■ **To be done**
Please reproduce the article on Victoria's new gold rush word for word, from its headline through its last line.

Five ways to play the new Aussie gold rush

Thursday, 12 December 2019
Melbourne, Australia
By Bernd Struben

  • Markets
  • Hunting for rocks

We’re in the middle of Victoria’s next gold rush. The increase in spending on Victorian exploration and huge growth in jobs means confidence in Victoria’s minerals sector is high.’

Resources Minister Jaclyn Symes

I’m writing to you from our head office in Albert Park today.

It’s good to be back in Melbourne for a few days. And good to touch base…face to face…with Port Phillip Publishing’s editors and analysts again. Alongside all the other staff working behind the scenes so we can send you our best investment ideas. Ones you won’t find anywhere else.

Though I’m still adjusting to the whacky local time zone. My computer tells me it’s 9:00 am, South Australia time. But the office clocks insist it’s 9:30. ‘Mini-jetlag!’

Anyhow, at risk of sounding like a broken record (remember those?) I want to draw your attention back to gold.

■ **Records**
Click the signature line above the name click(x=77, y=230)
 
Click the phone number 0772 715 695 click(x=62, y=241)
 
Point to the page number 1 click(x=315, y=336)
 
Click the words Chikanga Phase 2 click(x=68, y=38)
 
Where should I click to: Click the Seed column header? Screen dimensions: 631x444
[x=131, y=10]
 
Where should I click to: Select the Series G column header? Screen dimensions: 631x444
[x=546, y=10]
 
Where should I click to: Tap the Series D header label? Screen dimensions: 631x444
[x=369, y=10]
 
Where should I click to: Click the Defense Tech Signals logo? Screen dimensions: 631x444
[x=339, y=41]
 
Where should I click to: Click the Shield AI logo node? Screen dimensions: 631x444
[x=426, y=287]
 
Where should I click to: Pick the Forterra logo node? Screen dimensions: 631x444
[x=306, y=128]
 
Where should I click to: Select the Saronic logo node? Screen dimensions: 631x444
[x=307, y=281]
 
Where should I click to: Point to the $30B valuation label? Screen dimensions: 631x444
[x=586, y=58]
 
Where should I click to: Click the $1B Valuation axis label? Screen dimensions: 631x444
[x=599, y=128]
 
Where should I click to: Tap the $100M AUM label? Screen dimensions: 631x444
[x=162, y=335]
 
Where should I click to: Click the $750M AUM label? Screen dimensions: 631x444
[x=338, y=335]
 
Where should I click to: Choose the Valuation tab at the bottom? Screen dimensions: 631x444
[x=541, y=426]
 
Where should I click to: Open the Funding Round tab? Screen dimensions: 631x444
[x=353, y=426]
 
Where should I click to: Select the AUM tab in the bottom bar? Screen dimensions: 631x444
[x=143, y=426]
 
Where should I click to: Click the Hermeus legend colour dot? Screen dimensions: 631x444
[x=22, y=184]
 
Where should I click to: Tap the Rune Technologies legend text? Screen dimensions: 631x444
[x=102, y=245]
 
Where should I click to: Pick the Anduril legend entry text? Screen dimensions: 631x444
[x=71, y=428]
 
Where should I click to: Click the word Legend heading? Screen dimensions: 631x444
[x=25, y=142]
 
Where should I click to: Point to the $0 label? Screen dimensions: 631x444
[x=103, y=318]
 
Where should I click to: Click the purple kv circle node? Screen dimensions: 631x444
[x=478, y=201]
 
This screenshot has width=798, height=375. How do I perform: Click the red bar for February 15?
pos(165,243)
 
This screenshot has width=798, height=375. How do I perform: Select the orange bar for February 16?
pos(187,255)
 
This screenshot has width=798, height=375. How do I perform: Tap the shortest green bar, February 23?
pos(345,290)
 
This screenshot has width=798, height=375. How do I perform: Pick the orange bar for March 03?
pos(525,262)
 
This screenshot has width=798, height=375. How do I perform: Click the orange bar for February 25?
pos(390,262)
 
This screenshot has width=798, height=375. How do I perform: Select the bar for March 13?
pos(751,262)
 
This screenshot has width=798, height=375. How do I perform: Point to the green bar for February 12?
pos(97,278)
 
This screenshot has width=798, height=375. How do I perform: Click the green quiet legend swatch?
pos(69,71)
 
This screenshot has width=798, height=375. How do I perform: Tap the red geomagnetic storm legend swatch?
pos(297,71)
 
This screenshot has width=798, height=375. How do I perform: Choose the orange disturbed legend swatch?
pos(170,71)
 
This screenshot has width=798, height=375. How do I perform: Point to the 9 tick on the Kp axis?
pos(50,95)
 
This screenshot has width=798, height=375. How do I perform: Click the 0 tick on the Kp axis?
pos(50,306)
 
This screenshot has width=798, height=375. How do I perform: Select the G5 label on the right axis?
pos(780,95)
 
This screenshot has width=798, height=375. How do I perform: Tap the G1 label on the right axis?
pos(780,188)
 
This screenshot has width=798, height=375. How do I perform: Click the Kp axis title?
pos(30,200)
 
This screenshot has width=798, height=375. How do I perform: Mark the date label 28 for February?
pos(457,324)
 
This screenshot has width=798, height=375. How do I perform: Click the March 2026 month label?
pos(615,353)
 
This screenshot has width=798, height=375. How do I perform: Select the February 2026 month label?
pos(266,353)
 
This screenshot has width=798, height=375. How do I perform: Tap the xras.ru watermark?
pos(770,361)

--

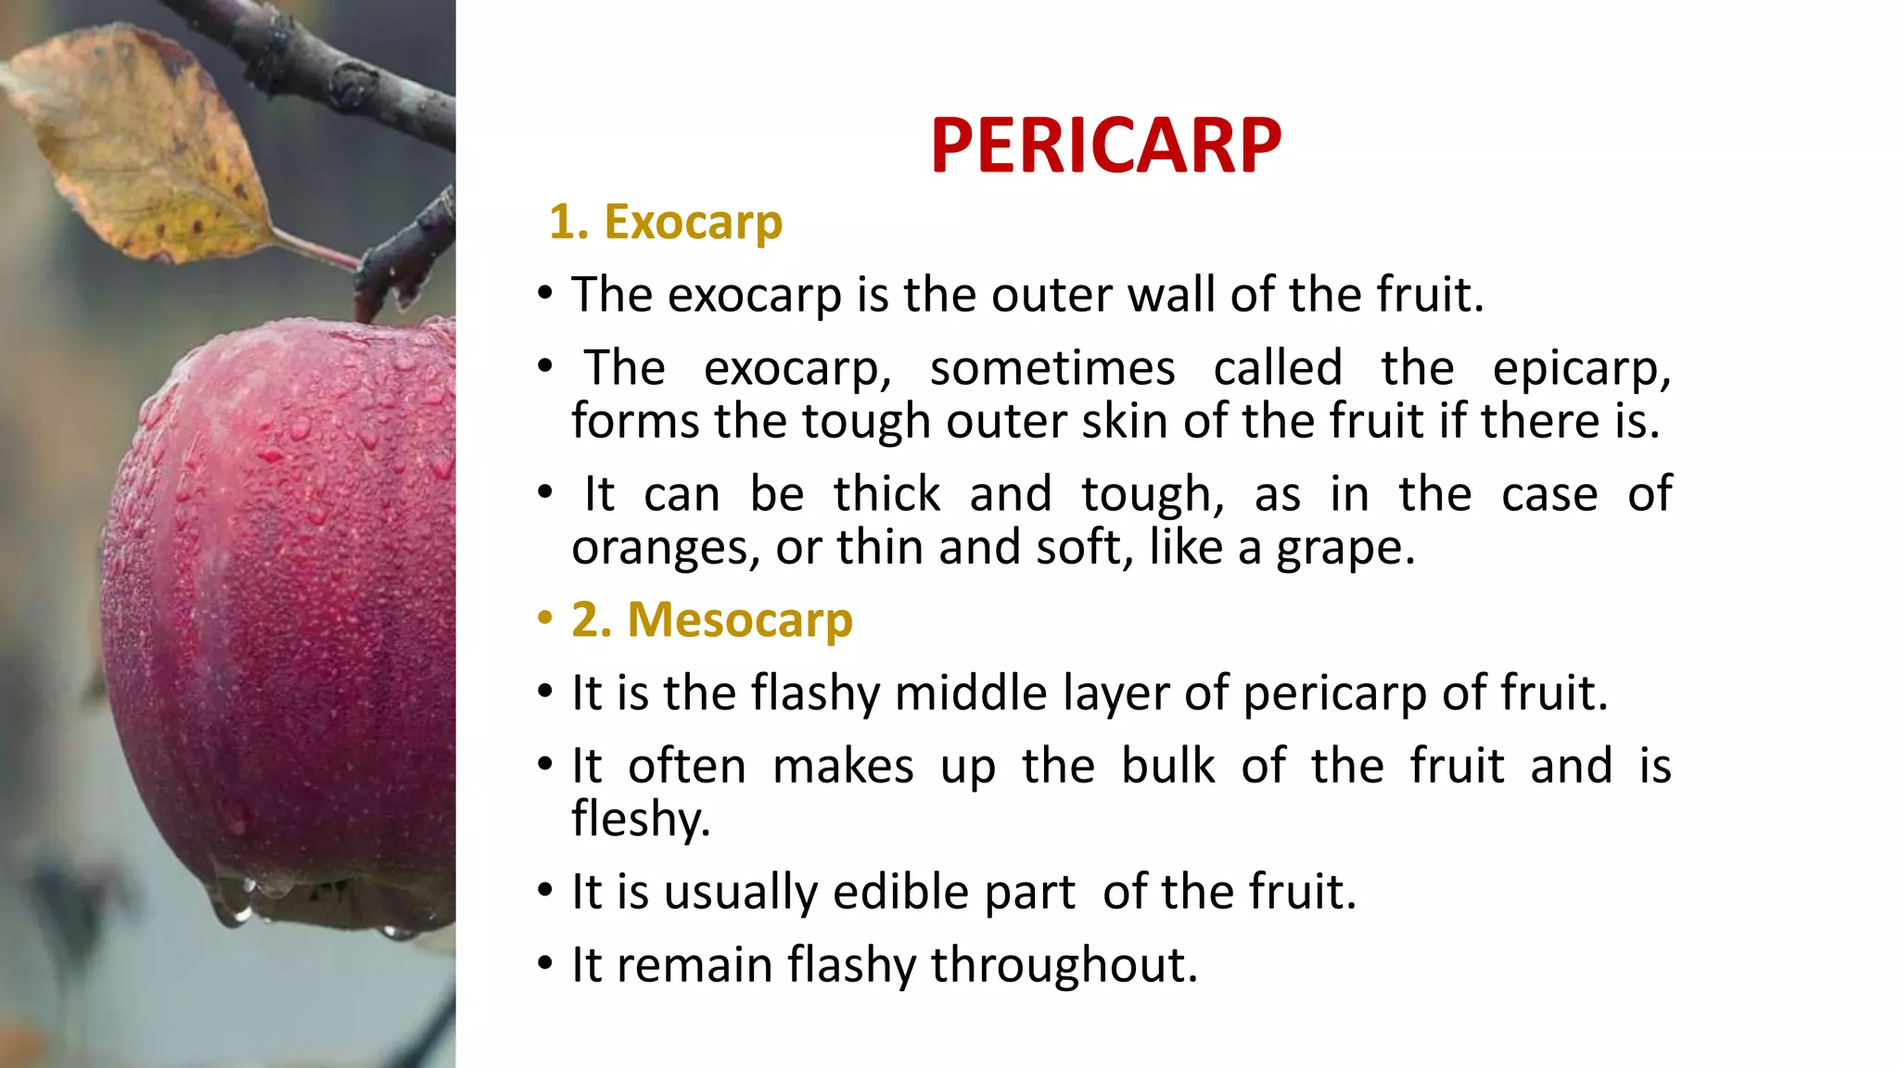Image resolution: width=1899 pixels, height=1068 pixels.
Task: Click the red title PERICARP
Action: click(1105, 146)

■ **Answer**
Five ways to play the new Aussie gold rush

Thursday, 12 December 2019
Melbourne, Australia
By Bernd Struben

  • Markets
  • Hunting for rocks

We’re in the middle of Victoria’s next gold rush. The increase in spending on Victorian exploration and huge growth in jobs means confidence in Victoria’s minerals sector is high.’

Resources Minister Jaclyn Symes

I’m writing to you from our head office in Albert Park today.

It’s good to be back in Melbourne for a few days. And good to touch base…face to face…with Port Phillip Publishing’s editors and analysts again. Alongside all the other staff working behind the scenes so we can send you our best investment ideas. Ones you won’t find anywhere else.

Though I’m still adjusting to the whacky local time zone. My computer tells me it’s 9:00 am, South Australia time. But the office clocks insist it’s 9:30. ‘Mini-jetlag!’

Anyhow, at risk of sounding like a broken record (remember those?) I want to draw your attention back to gold.